Todo estaba ya previsto, Amelia y su navegante Fred Noonan salieron de Miami Florida con destino a California por la vía más larga, alrededor del Mundo. La primera de sus escalas fue San Juan, Puerto Rico…y de allí por todo el borde noreste de Sudamérica y posteriormente hasta África y el Mar Rojo. El vuelo a Karachi fue otra primicia…nadie antes había volado sin escalas desde el Mar Rojo, hasta la India. Desde Karachi, el Electra voló hacia Calcuta el 17 de junio…y desde allí, a Rangoon, Bangkok, Singapur y Bandoeng. En éste último lugar se encontraron con impedimentos climatológicos en forma de lluvias torrenciales que hicieron imposible el vuelo durante varios días, lo que aprovecharon para ajustar y reparar diversos instrumentos de navegación. Por no contar la disentería que contrajo Amelia. El 27 de junio reanudan el viaje con rumbo a Port Darwin, Australia. Una vez llegados a este punto del viaje, reparan el giro direccional, “y los paracaídas fueron empaquetados y enviados a casa”…no sería de utilidad alguna sobre el Pacífico. Sobre el 29 de junio Amelia y Noonan , llegan a Lae, en Nueva Guinea. Hasta este punto, habían hecho la friolera cantidad 22.000 millas y les quedaban unas 7.000 más por recorrer, todas sobre el Pacífico…
Amelia envió su último artículo por cable al Herald Tribune. En las fotografías, se podía comprobar que el largo viaje había hecho mella en la valiente Amelia, se le veía cansada y enferma. Amelia abandonó Lae sobre las 00:00 horas tiempo de Greenwich el 2 de julio. Se especula que el Electra fue cargado con 1.000 galones de combustible, que permitían una autonomía de vuelo de unas 20 ó 21 horas. A las 07:20 horas GMT, Amelia transmitió su posición que ubicaba el aparato a unas 20 millas al suroeste de las Islas Nukumanu.

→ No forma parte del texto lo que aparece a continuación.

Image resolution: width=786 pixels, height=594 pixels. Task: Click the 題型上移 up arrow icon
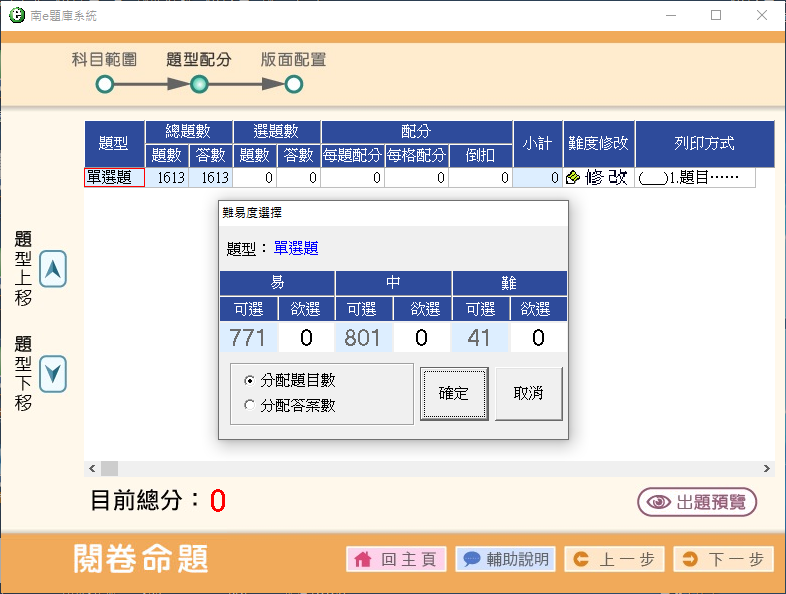(x=53, y=269)
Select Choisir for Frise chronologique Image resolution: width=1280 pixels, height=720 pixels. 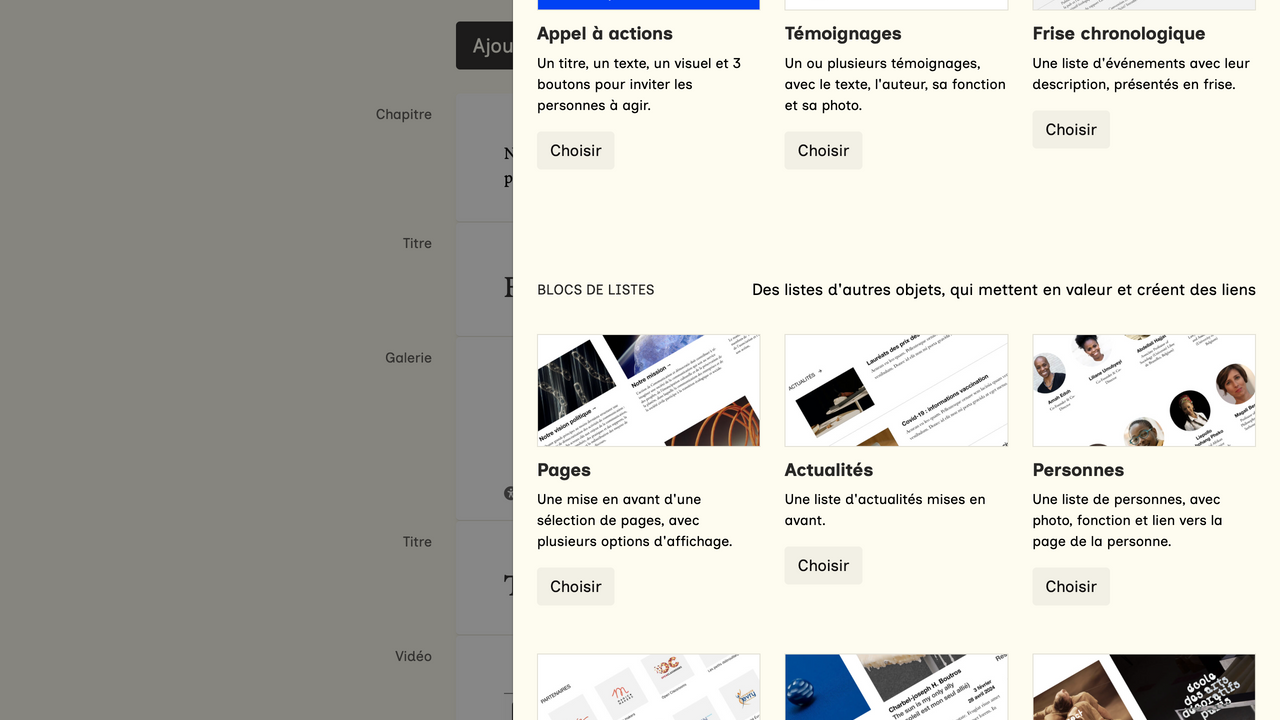point(1070,129)
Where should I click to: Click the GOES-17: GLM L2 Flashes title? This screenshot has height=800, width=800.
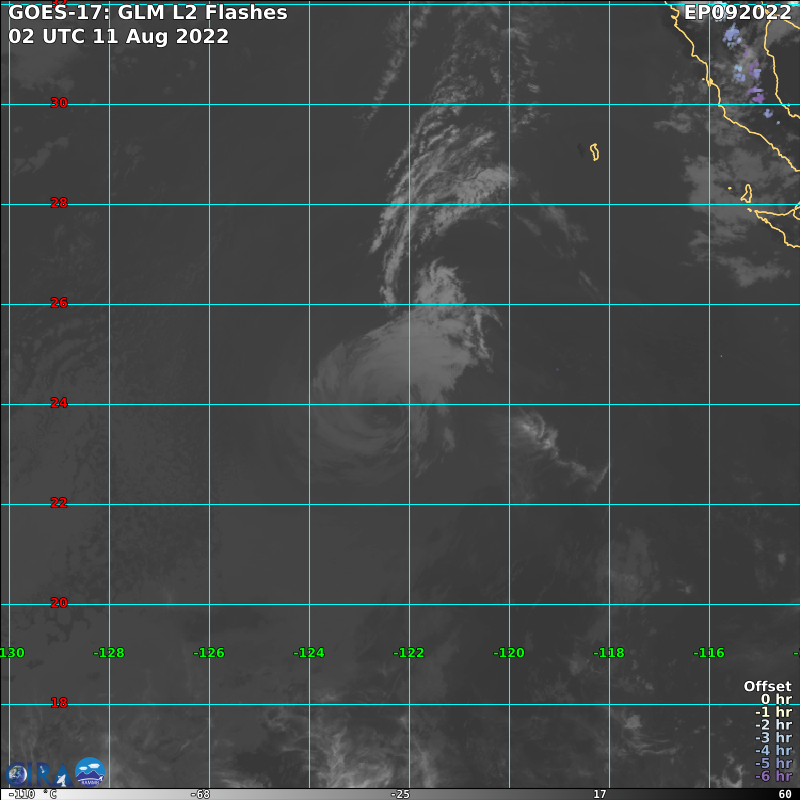[x=148, y=13]
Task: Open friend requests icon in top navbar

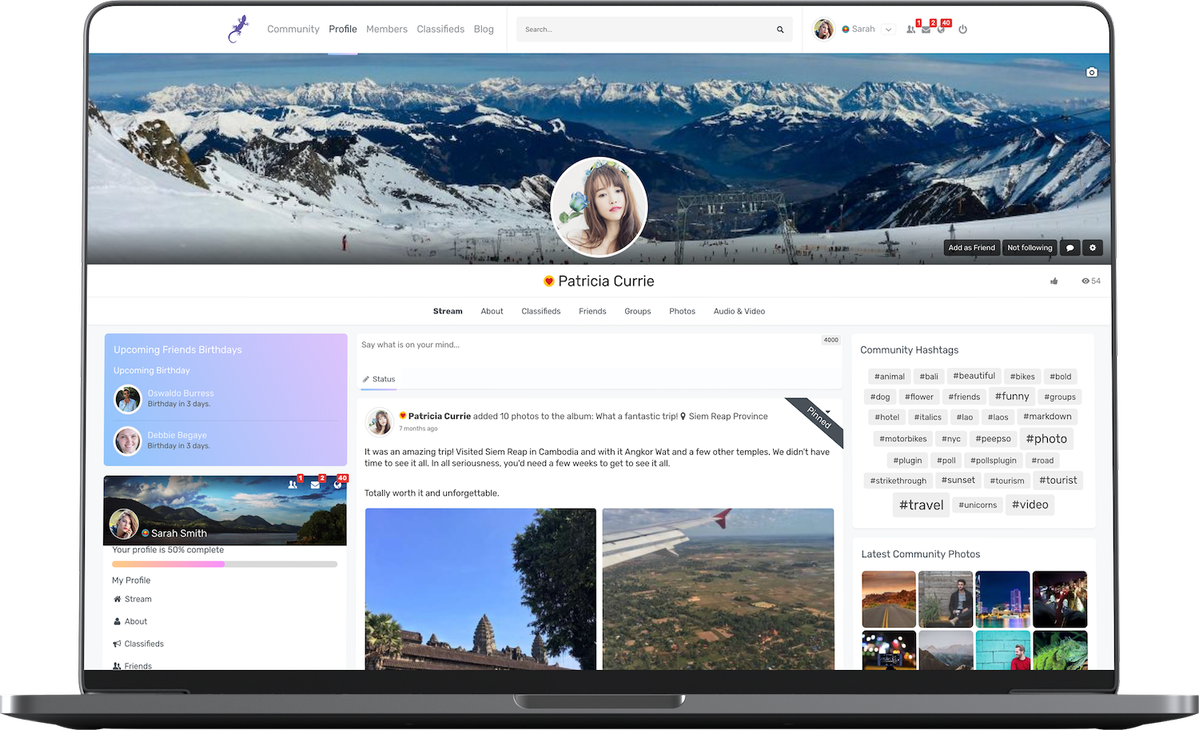Action: [x=911, y=30]
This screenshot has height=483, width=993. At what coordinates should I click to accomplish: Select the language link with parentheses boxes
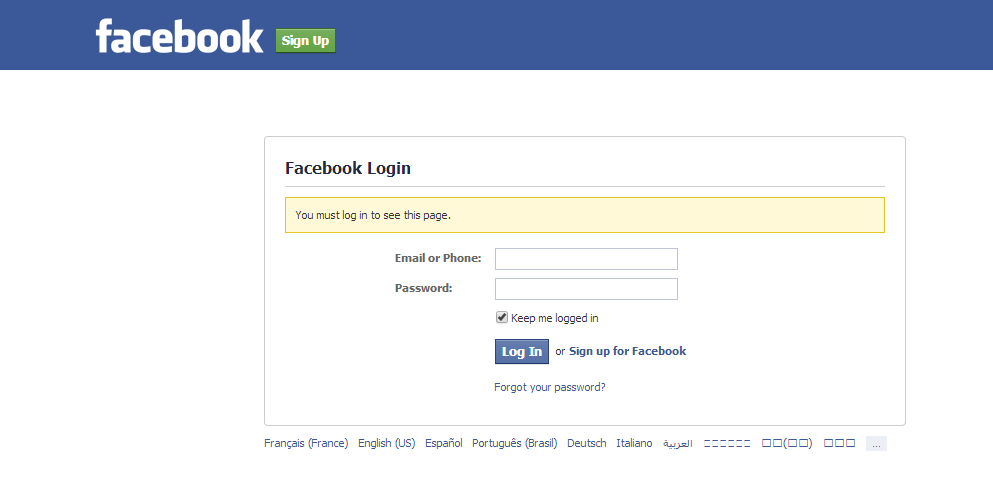787,443
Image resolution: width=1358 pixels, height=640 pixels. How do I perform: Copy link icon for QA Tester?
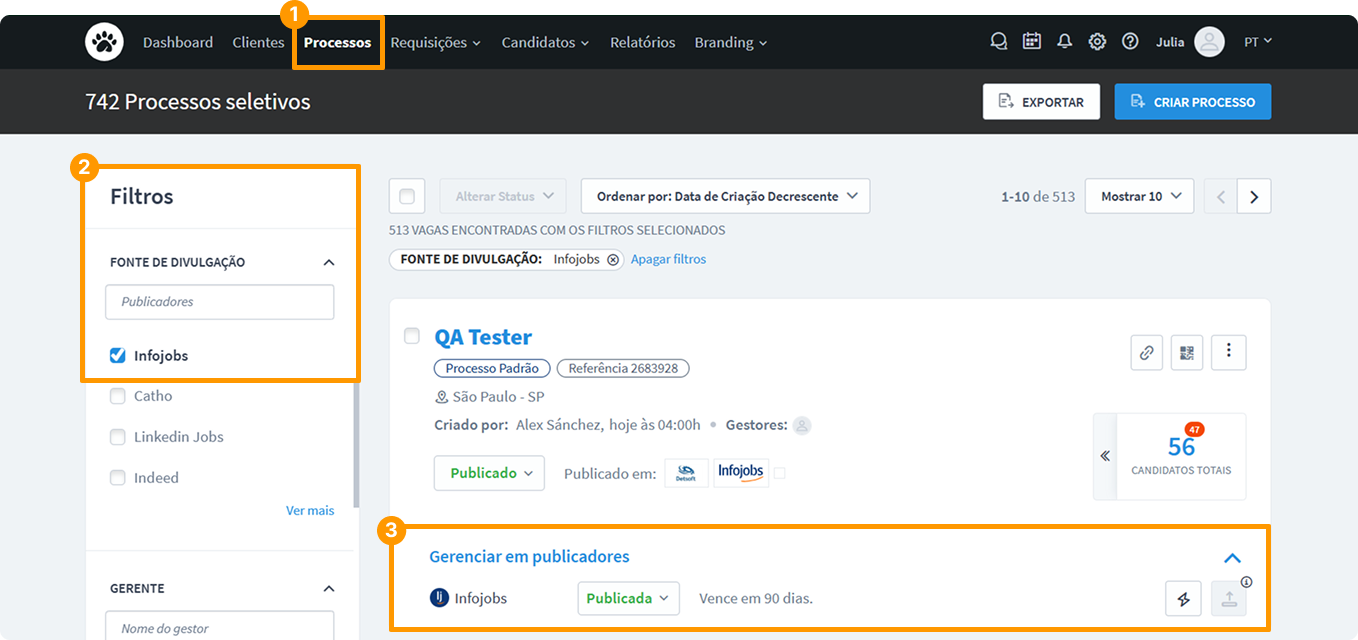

Un problema añadido, eran las comunicaciones tan precarias que existían en la zona. Se desconoce si Amelia recibió su último comunicado anunciando el aumento de las ráfagas de viento, que habían aumentado en 10 ó 12 millas por hora. A las 08:00 horas GMT, Amelia hizo su último radio-contacto con Lae. Se comunicó su posición en dirección hacia las Islas Howland a unos 12.000 pies de altitud. La Isla Howland es un atolón deshabitado situado justo al norte del ecuador, en el Océano Pacífico , alrededor de 3100 km ( 1675 millas náuticas) al suroeste de Honolulú .

Está a mitad de camino entre Hawaii y Australia . No existe una evidencia real de que esta fuera la trayectoria precisa recorrida por la nave después de Nukumanu. El buque guardacostas de los Estados Unidos, El Itasca , había estado estacionado en las Islas Howland por varios días para operar como contacto de radio con Amelia, por las malas condiciones radiofónicas en la zona, como comentamos anteriormente. Nadie vio u oyó el avión sobrevolar la zona. Varias transmisiones cortas fueron recibidas por El Itasca, con variable intensidad sonora, pero no fue posible calcular su posición ya que las mismas fueron muy breves. Sobre las 19:30 horas GMT fue recibida una inquietante y breve transmisión…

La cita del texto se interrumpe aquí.